Wall Street and the Economy

Suppose Timothy Geithner announced a new program that would tax every family $10,000 dollars and give the money to Wall Street banks and hedge funds. (Any resemblance between this hypothetical program and real world programs is purely coincidental.)

We would expect the stock of Wall Street banks and other financial sector firms to rally based on the anticipation of higher profits. Is this good for the economy? It's not in any obvious way. After all, we can always tax people more to raise profits for Wall Street, but that doesn't help the economy.

Reporters should remember this when assessing Wall Street's response to the plan proposed by Geithner for buying bad assets from banks. The larger the subsidy, the better the news for Wall Street. It's not clear that most of the public should be happy about seeing more of their tax dollars going to Wall Street.

--Dean Baker



COMMENTS

I agree with you most of the time, but I am not sure what your actually saying here. Are you saying that nationalizing the banks would not cost the tax payers any money? Less money?
It seems to me that Obama is taking the most cautious route available to him. I happen to be very cautious with my money and I appreciate that.

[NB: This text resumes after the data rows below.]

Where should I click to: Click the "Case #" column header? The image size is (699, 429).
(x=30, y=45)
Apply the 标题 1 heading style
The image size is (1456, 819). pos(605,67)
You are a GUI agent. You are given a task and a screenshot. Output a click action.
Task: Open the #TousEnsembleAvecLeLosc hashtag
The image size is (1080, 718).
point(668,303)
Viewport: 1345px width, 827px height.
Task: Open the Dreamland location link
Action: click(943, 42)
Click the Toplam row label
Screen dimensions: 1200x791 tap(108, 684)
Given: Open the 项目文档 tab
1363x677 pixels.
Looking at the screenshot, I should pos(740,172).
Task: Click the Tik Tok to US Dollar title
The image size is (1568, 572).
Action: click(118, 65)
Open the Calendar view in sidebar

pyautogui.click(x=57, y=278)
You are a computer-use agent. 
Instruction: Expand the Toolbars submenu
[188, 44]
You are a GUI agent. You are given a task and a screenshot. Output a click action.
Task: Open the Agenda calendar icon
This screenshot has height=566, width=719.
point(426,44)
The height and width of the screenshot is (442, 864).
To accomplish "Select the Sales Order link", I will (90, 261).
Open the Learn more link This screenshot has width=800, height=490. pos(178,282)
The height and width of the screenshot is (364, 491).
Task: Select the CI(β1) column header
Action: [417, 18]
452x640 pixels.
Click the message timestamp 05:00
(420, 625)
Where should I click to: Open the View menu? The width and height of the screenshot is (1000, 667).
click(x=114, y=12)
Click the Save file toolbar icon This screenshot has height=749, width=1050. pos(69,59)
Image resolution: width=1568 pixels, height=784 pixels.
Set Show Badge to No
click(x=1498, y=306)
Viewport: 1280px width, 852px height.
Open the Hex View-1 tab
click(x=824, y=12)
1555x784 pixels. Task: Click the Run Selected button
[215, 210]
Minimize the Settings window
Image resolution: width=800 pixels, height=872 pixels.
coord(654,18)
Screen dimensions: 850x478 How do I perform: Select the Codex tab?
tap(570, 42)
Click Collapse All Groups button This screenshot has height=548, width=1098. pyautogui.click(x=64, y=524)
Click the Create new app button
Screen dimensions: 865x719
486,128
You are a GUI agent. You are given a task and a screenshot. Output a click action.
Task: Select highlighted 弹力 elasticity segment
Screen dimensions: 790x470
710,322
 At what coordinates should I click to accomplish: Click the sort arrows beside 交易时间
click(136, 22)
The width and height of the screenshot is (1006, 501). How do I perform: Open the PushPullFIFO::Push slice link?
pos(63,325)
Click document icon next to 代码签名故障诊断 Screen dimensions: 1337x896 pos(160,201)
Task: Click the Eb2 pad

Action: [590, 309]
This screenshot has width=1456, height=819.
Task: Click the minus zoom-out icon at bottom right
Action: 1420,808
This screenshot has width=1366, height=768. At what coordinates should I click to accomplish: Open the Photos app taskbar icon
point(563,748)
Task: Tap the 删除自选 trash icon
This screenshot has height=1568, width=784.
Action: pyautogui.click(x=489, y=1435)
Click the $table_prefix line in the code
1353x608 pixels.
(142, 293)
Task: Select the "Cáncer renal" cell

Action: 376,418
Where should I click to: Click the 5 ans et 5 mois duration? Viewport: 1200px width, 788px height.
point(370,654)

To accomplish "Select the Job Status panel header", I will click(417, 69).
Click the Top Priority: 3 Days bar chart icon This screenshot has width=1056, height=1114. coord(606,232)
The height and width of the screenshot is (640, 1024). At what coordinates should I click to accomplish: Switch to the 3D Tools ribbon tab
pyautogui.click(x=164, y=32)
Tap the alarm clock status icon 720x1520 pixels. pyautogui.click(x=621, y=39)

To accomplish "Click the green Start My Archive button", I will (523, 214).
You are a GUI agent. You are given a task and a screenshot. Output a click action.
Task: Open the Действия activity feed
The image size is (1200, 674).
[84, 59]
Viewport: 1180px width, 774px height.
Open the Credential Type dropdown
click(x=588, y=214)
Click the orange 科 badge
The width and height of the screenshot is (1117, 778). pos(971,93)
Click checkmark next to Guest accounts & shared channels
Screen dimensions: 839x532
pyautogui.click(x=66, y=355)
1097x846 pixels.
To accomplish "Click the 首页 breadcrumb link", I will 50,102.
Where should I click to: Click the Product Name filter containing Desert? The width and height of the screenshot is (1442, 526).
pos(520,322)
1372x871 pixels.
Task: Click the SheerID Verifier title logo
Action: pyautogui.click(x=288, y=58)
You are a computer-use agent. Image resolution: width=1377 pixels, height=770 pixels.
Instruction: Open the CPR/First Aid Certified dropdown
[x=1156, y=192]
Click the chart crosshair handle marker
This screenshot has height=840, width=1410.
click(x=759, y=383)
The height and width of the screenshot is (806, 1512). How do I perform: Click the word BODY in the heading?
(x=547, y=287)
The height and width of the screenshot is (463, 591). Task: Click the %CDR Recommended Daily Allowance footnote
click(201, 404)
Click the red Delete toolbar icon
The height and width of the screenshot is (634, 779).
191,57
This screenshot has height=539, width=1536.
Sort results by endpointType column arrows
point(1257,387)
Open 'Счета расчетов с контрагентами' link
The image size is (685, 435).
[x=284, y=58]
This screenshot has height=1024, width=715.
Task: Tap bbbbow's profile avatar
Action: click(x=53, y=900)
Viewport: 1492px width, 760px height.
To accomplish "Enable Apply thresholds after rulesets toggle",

Thanks Dean for your illuminating thoughts and observations.
After wanting to throw my toaster at the TV your blog helps me realize I am not alone having legitimate anger.

Thank you! you are the voice of reason and sanity.

I have reached the point where I think ALL the remaining TARP/TALF, etc would be spent better creating and assisting existing/new good banks and creating jobs.

Not one cent more for the fraudulent banksters on Wall St.

Wall St created the mess because they could self regulate, and pay themselves huge bonuses.
Let Wall St fix the mess they created, and stop holding the taxpayer hostage for bailout with threats, and fear-mongering.
It's time to call their bluff.
We are being fed lies, more lies, and fear by the enslaving classes.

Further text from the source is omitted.